From the first line to the last, copy the material exactly.
┄┄┄┄┄┄┄┄┄┄┄┄┄┄┄┄┄┄┄┄
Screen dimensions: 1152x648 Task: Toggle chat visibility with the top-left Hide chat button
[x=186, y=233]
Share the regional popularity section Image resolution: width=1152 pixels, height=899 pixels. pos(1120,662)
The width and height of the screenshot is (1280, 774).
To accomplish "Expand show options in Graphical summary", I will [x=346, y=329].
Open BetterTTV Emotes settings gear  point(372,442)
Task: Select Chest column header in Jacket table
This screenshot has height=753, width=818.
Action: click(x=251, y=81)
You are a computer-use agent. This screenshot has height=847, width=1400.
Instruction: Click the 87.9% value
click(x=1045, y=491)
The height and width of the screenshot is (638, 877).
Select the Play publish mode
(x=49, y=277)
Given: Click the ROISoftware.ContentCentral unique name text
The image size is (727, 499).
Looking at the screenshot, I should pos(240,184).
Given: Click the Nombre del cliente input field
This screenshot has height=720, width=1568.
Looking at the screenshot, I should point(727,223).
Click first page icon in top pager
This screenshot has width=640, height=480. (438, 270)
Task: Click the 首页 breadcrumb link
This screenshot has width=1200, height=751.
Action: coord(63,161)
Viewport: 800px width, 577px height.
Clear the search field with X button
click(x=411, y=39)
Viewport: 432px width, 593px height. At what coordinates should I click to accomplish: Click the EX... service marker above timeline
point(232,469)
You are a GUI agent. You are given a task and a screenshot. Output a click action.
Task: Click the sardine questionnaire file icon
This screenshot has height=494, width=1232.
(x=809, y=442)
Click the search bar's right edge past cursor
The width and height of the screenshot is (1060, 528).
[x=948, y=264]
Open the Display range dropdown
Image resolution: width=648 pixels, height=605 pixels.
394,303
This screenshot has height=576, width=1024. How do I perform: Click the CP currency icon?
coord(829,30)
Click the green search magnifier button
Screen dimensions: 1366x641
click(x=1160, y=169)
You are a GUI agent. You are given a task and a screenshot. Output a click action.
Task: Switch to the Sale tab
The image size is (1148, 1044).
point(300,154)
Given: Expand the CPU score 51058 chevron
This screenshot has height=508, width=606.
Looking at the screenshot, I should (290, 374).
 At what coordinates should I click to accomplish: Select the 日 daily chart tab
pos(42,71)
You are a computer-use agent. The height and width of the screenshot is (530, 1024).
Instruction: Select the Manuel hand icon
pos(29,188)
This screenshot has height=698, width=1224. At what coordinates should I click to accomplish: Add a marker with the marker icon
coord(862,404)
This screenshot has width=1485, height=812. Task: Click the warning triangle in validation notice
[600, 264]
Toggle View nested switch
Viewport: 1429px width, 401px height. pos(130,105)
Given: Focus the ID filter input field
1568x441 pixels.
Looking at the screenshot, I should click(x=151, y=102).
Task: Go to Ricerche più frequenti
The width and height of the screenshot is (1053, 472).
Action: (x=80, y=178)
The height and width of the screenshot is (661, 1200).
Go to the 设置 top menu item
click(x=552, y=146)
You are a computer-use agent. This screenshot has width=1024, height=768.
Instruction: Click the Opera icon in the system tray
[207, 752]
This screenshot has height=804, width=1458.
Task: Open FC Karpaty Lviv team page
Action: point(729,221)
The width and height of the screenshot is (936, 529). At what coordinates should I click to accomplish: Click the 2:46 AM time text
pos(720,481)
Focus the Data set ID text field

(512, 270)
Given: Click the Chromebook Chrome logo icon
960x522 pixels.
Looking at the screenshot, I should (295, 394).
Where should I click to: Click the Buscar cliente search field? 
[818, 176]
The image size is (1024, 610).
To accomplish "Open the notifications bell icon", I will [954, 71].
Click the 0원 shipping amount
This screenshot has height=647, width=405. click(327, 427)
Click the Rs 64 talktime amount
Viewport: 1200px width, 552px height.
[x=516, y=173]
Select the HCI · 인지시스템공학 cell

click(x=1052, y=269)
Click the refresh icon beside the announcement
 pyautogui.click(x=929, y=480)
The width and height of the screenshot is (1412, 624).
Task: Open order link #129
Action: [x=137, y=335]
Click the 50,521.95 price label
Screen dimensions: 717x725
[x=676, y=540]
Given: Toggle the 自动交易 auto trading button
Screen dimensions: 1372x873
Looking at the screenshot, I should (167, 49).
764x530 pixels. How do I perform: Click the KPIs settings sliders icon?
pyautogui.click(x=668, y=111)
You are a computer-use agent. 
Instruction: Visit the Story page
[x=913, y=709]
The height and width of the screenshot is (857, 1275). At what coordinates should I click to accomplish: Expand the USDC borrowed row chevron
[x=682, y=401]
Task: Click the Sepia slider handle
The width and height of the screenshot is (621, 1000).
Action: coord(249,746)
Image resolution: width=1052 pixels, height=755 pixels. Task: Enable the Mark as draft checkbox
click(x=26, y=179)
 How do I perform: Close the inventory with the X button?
┄┄┄┄┄┄┄┄┄┄┄┄┄┄┄┄┄┄┄┄
FINISHED EXERCISE
Screen dimensions: 1152x648 Task: Toggle chat visibility with the top-left Hide chat button
[x=186, y=233]
Share the regional popularity section Image resolution: width=1152 pixels, height=899 pixels. pos(1120,662)
The width and height of the screenshot is (1280, 774).
To accomplish "Expand show options in Graphical summary", I will [x=346, y=329].
Open BetterTTV Emotes settings gear  point(372,442)
Task: Select Chest column header in Jacket table
This screenshot has height=753, width=818.
Action: click(x=251, y=81)
You are a computer-use agent. This screenshot has height=847, width=1400.
Instruction: Click the 87.9% value
click(x=1045, y=491)
The height and width of the screenshot is (638, 877).
Select the Play publish mode
(x=49, y=277)
Given: Click the ROISoftware.ContentCentral unique name text
The image size is (727, 499).
Looking at the screenshot, I should pos(240,184).
Given: Click the Nombre del cliente input field
This screenshot has height=720, width=1568.
Looking at the screenshot, I should point(727,223).
Click first page icon in top pager
This screenshot has width=640, height=480. (438, 270)
Task: Click the 首页 breadcrumb link
This screenshot has width=1200, height=751.
Action: coord(63,161)
Viewport: 800px width, 577px height.
Clear the search field with X button
click(x=411, y=39)
Viewport: 432px width, 593px height. At what coordinates should I click to accomplish: Click the EX... service marker above timeline
point(232,469)
You are a GUI agent. You are given a task and a screenshot. Output a click action.
Task: Click the sardine questionnaire file icon
This screenshot has height=494, width=1232.
(x=809, y=442)
Click the search bar's right edge past cursor
The width and height of the screenshot is (1060, 528).
[x=948, y=264]
Open the Display range dropdown
Image resolution: width=648 pixels, height=605 pixels.
394,303
This screenshot has height=576, width=1024. How do I perform: Click the CP currency icon?
coord(829,30)
Click the green search magnifier button
Screen dimensions: 1366x641
click(x=1160, y=169)
You are a GUI agent. You are given a task and a screenshot. Output a click action.
Task: Switch to the Sale tab
The image size is (1148, 1044).
point(300,154)
Given: Expand the CPU score 51058 chevron
This screenshot has height=508, width=606.
Looking at the screenshot, I should (290, 374).
 At what coordinates should I click to accomplish: Select the 日 daily chart tab
pos(42,71)
You are a computer-use agent. The height and width of the screenshot is (530, 1024).
Instruction: Select the Manuel hand icon
pos(29,188)
This screenshot has height=698, width=1224. At what coordinates should I click to accomplish: Add a marker with the marker icon
coord(862,404)
This screenshot has width=1485, height=812. Task: Click the warning triangle in validation notice
[600, 264]
Toggle View nested switch
Viewport: 1429px width, 401px height. pos(130,105)
Given: Focus the ID filter input field
1568x441 pixels.
Looking at the screenshot, I should click(x=151, y=102).
Task: Go to Ricerche più frequenti
The width and height of the screenshot is (1053, 472).
Action: (x=80, y=178)
The height and width of the screenshot is (661, 1200).
Go to the 设置 top menu item
click(x=552, y=146)
You are a computer-use agent. This screenshot has width=1024, height=768.
Instruction: Click the Opera icon in the system tray
[207, 752]
This screenshot has height=804, width=1458.
Task: Open FC Karpaty Lviv team page
Action: point(729,221)
The width and height of the screenshot is (936, 529). At what coordinates should I click to accomplish: Click the 2:46 AM time text
pos(720,481)
Focus the Data set ID text field

(512, 270)
Given: Click the Chromebook Chrome logo icon
960x522 pixels.
Looking at the screenshot, I should (295, 394).
Where should I click to: Click the Buscar cliente search field? 
[818, 176]
The image size is (1024, 610).
To accomplish "Open the notifications bell icon", I will [954, 71].
Click the 0원 shipping amount
This screenshot has height=647, width=405. click(327, 427)
Click the Rs 64 talktime amount
Viewport: 1200px width, 552px height.
[x=516, y=173]
Select the HCI · 인지시스템공학 cell

click(x=1052, y=269)
Click the refresh icon beside the announcement
 pyautogui.click(x=929, y=480)
The width and height of the screenshot is (1412, 624).
Task: Open order link #129
Action: [x=137, y=335]
Click the 50,521.95 price label
Screen dimensions: 717x725
[x=676, y=540]
Given: Toggle the 自动交易 auto trading button
Screen dimensions: 1372x873
Looking at the screenshot, I should (167, 49).
764x530 pixels. How do I perform: Click the KPIs settings sliders icon?
pyautogui.click(x=668, y=111)
You are a computer-use agent. 
Instruction: Visit the Story page
[x=913, y=709]
The height and width of the screenshot is (857, 1275). At what coordinates should I click to accomplish: Expand the USDC borrowed row chevron
[x=682, y=401]
Task: Click the Sepia slider handle
The width and height of the screenshot is (621, 1000).
Action: coord(249,746)
Image resolution: width=1052 pixels, height=755 pixels. Task: Enable the Mark as draft checkbox
click(x=26, y=179)
 How do I perform: Close the inventory with the X button?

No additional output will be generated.